Houston Chronicle

Conroe center reports first death of ICE detainee from COVID-19 in Texas

- By Olivia P. Tallet STAFF WRITER

An immigrant from Honduras has died of COVID-19 while in the custody of Immigratio­n and Customs Enforcemen­t at a Conroe detention facility, the agency announced this week.

Fernando Sabonger-García was pronounced dead at 11 a.m. last Friday at the Conroe Regional Medical Center. He is the first case of a coronaviru­s death under ICE custody reported in Texas and the sixth in the country.

ICE said Sabonger-García was transferre­d July 26 to the medical center from the Joe Corley Processing Center. The Corley center, which is in Conroe, is one of five detention facilities under the agency’s Houston office reporting COVID-19 cases.

Sabonger-García was hospitaliz­ed after exhibiting symptoms consistent with COVID-19. A test administer­ed the same day at the medical center confirmed that he was infected with the virus, the agency said.

The preliminar­y cause of death was determined as respirator­y failure because of complicati­ons from the virus.

ICE “is undertakin­g a comprehens­ive, agencywide review of this incident, as it does in all such cases,” according to a news release Wednesday announcing the death. It added: “Fatalities in ICE custody, statistica­lly, are exceedingl­y rare and occur at a fraction of the national average for the U.S. detained population.”

It’s unclear if other detainees at the detention center who were in proximity to Sabonger-García also contracted the virus before he was hospitaliz­ed. ICE did not respond Wednesday evening to a request for comment surroundin­g this case.

ICE has reported 50 COVID-19 positive cases at Corley. That number increases to 414 when counting all detention centers under the Houston office.

While Sabonger-García is the first person who died of the virus while in ICE custody at the facility, his case is the second death of an immigrant there linked to COVID. Alonzo Garza-Salazar, an immigrant from Mexico who died May 13, was held at the same detention facility but under the custody of the U.S. Marshals Service, according to what that agency told his family at the time.

“We are very saddened to hear about his death but, unfortunat­ely, not surprised,” said Katy Murdza, an advocacy manager at

the American Immigratio­n Council based in Texas. “We have been concerned about all detention centers for months, but especially Corley is one we have really focused on” in Texas.

Murdza said the earlier death heightened concern, along with informatio­n gathered from detainees and advocates about conditions at the facility.

“We have learned about how terrible a job ICE has been doing there,” Murdza said. She added that a significan­t source of informatio­n from inside the center was Roger Ernesto La O Muñoz, a Cuban epidemiolo­gist who was detained there with other medically trained asylum-seekers.
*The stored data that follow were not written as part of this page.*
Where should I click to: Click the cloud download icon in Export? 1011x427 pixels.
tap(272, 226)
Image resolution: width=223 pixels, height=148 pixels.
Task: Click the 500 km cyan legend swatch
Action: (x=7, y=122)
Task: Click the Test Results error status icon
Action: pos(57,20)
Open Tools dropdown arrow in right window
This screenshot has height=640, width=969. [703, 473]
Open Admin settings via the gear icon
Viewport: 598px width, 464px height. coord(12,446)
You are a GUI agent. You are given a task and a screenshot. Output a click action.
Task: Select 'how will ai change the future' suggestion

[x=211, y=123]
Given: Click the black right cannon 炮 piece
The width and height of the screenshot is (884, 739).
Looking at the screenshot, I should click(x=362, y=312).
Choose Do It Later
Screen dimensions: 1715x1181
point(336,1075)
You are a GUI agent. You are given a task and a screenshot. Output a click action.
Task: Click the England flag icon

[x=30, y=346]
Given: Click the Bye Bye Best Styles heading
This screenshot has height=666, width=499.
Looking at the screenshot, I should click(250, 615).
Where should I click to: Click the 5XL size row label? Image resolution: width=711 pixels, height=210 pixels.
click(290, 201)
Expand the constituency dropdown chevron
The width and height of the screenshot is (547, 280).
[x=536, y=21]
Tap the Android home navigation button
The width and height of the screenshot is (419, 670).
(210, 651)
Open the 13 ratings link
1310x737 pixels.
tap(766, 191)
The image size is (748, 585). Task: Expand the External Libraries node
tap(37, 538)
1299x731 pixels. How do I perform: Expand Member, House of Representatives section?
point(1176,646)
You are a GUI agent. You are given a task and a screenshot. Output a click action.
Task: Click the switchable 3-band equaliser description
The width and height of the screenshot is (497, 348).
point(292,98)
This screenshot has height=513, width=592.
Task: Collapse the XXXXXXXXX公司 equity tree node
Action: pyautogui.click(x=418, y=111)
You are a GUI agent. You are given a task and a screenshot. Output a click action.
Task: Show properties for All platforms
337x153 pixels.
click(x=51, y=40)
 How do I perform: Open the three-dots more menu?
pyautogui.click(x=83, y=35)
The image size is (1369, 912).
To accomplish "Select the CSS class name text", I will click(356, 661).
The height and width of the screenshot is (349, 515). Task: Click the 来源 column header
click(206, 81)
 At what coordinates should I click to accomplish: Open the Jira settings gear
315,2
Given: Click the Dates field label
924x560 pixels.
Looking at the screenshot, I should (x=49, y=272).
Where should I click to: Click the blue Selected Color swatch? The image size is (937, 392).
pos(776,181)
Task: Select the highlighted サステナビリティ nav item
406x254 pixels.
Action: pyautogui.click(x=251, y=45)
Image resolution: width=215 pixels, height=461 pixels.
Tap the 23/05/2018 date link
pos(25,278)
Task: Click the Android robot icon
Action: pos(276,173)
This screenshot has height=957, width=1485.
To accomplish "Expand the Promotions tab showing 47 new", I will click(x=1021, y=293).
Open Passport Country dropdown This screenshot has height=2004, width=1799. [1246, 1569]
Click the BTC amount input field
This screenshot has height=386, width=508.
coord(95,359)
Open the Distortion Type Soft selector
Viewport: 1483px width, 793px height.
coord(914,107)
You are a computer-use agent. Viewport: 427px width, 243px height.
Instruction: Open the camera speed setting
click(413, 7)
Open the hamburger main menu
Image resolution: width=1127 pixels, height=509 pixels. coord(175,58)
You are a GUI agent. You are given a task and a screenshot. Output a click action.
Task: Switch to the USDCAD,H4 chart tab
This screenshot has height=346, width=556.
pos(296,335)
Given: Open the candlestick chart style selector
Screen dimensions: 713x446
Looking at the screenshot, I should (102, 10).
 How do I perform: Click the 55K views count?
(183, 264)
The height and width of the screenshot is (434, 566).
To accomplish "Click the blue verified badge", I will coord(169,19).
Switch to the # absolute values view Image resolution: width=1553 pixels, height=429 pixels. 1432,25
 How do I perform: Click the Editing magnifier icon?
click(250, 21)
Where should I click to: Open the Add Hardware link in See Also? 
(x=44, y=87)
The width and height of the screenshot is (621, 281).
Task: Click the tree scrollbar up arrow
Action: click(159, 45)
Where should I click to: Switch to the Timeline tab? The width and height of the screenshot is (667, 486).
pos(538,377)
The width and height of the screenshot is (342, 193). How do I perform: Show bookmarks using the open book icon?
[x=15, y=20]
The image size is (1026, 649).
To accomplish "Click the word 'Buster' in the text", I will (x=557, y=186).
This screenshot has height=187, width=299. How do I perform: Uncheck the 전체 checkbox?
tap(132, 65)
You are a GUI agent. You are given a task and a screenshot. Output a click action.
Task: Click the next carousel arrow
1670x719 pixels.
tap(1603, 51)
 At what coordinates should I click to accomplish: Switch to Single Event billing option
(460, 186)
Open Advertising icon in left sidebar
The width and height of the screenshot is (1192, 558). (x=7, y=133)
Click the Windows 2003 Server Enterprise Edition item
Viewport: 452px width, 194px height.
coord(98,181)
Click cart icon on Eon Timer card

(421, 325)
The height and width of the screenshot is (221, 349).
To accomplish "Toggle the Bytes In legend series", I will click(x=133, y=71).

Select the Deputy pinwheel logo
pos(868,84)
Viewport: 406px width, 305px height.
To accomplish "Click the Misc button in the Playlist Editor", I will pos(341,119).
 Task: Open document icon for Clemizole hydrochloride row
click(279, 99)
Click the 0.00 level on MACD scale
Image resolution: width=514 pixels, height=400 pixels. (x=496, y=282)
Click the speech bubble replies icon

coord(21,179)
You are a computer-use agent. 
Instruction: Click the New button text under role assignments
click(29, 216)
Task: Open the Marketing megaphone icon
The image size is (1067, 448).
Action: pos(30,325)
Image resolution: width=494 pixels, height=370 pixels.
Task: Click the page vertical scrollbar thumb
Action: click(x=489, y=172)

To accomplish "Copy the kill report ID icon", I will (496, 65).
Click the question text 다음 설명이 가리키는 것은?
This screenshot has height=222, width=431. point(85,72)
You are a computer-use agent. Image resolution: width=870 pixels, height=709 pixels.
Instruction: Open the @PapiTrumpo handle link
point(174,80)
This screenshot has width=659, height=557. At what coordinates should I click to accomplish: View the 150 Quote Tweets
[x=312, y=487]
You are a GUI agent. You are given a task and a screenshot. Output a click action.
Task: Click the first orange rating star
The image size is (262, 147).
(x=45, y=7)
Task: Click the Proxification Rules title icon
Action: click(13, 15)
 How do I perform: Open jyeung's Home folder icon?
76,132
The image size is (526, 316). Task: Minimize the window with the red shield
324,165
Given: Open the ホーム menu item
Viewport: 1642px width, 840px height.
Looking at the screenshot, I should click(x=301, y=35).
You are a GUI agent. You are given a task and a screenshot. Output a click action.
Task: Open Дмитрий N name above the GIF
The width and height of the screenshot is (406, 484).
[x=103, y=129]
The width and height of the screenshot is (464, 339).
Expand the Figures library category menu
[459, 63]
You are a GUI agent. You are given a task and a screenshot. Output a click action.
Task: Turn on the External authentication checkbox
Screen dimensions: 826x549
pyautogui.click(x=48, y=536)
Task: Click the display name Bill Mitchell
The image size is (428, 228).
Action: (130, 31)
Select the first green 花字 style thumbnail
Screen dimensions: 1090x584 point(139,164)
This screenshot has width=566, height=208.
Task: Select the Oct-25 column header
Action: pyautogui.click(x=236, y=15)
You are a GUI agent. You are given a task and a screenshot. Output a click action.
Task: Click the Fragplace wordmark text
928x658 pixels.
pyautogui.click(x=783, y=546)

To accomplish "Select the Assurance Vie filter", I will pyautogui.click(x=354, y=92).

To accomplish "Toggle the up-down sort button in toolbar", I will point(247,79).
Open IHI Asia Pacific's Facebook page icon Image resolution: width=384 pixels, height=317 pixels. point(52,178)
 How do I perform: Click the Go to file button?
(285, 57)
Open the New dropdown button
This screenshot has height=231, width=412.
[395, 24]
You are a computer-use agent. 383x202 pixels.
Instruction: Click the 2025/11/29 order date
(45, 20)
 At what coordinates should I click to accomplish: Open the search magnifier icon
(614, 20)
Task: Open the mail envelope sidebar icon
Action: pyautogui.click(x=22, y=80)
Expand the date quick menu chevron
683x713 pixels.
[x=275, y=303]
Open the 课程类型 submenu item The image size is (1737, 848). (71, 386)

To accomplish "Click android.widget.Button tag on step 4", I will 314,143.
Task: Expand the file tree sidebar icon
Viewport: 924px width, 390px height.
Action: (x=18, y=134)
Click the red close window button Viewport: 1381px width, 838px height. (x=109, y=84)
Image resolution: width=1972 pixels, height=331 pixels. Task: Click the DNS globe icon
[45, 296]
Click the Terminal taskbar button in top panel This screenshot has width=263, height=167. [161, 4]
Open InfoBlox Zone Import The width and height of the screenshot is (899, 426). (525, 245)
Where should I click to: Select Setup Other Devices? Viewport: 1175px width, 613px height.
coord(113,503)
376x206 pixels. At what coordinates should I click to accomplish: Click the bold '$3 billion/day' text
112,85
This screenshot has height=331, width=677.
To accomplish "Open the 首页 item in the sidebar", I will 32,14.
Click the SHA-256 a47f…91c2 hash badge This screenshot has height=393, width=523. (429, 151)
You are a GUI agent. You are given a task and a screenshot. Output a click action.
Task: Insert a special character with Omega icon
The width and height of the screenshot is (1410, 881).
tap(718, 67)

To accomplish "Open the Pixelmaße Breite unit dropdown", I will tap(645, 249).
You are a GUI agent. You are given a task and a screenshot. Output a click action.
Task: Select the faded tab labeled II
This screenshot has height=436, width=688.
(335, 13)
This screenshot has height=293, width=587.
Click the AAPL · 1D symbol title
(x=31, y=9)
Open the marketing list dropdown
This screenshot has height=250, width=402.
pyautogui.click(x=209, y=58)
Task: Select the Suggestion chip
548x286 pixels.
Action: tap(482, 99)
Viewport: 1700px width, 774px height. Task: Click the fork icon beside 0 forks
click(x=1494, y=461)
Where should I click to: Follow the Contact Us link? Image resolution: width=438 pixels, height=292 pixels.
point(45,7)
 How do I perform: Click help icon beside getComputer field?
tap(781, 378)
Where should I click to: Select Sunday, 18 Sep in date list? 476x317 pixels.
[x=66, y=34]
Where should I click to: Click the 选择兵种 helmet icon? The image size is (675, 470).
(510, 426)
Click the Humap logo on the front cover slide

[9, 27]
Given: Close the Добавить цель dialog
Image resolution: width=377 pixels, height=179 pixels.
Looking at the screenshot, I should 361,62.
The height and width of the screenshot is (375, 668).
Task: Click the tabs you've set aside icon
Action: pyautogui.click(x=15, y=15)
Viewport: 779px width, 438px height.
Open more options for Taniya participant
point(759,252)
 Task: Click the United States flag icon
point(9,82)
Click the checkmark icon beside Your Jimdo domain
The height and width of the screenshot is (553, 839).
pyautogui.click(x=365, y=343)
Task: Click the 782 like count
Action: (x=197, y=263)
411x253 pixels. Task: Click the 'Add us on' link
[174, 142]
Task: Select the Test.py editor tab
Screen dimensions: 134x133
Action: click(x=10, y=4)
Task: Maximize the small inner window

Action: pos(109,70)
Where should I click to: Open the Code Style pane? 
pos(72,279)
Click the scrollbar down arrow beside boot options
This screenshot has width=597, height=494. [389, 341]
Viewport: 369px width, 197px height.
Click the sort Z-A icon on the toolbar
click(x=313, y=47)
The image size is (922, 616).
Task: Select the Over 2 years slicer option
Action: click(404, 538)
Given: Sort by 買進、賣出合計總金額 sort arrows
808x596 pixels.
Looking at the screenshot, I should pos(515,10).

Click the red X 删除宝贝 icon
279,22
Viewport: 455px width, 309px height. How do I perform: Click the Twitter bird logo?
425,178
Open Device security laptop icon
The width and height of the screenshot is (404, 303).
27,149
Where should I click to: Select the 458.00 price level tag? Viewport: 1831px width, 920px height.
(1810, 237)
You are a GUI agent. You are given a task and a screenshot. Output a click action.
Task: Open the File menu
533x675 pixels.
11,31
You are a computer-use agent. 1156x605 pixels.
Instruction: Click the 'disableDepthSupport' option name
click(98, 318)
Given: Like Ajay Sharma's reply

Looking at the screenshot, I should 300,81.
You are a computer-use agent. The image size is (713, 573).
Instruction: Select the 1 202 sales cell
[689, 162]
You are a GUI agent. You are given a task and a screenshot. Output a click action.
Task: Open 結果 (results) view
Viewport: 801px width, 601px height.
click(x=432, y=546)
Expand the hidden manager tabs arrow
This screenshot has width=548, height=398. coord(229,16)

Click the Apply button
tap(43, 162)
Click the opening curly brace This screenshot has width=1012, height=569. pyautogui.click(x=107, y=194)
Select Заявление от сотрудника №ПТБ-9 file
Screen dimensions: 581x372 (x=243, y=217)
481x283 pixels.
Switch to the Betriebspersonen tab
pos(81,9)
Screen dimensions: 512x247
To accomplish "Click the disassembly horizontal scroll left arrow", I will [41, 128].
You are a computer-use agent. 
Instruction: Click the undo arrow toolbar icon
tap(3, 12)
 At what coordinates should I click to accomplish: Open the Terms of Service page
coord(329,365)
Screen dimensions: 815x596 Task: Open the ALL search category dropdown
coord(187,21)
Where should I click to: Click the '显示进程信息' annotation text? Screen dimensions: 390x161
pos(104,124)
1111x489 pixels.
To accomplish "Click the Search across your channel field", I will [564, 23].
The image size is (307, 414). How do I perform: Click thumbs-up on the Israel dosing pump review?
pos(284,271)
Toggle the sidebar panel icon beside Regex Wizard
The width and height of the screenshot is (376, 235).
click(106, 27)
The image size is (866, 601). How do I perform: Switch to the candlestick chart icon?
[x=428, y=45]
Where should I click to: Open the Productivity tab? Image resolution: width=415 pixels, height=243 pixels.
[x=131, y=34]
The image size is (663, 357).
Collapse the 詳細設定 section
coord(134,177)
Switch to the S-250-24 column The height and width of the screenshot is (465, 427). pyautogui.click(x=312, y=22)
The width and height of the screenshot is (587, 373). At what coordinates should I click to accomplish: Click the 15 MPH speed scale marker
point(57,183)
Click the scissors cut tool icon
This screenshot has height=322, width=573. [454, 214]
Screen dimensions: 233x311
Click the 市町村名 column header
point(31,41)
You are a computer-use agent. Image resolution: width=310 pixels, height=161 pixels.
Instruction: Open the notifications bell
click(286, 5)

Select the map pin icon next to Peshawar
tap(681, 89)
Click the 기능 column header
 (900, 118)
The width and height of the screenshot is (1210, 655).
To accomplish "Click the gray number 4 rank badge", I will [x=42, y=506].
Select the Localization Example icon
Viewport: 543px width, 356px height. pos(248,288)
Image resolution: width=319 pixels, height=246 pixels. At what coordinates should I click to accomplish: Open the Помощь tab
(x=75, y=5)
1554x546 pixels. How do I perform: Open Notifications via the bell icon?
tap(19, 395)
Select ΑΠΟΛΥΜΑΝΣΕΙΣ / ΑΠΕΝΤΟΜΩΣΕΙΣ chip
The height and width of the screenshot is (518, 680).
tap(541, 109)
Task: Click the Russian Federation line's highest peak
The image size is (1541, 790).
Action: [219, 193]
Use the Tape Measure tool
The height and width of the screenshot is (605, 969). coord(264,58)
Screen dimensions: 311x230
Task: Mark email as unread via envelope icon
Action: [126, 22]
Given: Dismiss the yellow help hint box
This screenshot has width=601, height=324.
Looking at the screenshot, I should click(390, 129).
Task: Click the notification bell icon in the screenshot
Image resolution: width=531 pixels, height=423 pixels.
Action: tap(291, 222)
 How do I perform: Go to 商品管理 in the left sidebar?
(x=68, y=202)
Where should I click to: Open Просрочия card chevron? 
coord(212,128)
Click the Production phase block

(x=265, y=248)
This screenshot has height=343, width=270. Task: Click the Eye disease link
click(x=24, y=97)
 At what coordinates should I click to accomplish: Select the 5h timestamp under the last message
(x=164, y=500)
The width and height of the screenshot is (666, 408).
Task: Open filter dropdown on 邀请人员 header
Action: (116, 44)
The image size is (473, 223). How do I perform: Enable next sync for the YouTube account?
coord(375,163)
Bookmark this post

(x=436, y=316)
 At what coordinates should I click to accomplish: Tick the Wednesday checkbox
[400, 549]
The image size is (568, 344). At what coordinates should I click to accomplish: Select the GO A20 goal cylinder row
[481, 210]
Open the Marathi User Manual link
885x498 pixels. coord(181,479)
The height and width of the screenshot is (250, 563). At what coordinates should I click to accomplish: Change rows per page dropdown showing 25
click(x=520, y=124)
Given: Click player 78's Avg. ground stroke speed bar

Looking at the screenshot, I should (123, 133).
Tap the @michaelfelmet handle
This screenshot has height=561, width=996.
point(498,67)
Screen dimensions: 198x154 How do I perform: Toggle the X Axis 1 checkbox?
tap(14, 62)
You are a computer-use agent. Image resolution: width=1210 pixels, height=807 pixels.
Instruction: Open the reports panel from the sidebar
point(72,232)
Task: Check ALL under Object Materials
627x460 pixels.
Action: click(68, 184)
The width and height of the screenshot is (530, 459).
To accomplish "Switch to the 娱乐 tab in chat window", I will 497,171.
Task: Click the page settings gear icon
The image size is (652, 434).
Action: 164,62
La O Muñoz recently said in an interview with the Chronicle that the conditions at Corley were “a model example of all the things you should not do if you want to control an epidemic.” He was released last month after filing a lawsuit with other immigrants against ICE and the federal government.

He said social distancing was impossible in barracks where around 30 people were held in bunk beds in close distance. “We could say that we almost slept head to head, coughing on top of each other.”

According to La O Muñoz and other detainees from that center who have spoken with the Chronicle, immigrants requesting medical care with symptoms other than fever were not given medical attention.

“For them (the staff ), the only symptom of COVID is fever, and you could consider yourself lucky if they even took your temperatur­e,” La O Muñoz said. Detainees clearly suffering pains and other ailments such as cough, muscle weakness, nausea or vomiting would not get medical attention often until after days of requesting it, he contended.

Detainees at Corley have launched several hunger strikes to protest the conditions, detainees said. A typical method used by immigrants there to get medical attention was to make a loud noise by repeatedly banging on the glass windows at the entrance to the units.

Dona Kim Murphey, a board member of Doctors for America, which has organized several protests in front of the Corley center, holds ICE as responsibl­e for the recent death.

“Much like we have decried the pandemic response in general, we denounce this as a devastatin­gly preventabl­e death,” Murphey said.

Corley is one of two ICE facilities in the Houston area mentioned in a federal lawsuit as examples of deficienci­es of detention centers in dealing with the pandemic.

The immigratio­n agency has reported 5,415 COVID-19 cases in detentions nationwide. It said almost 28,900 detainees have been tested, cumulative since it began reporting, but only 841 are currently under isolation or monitoring.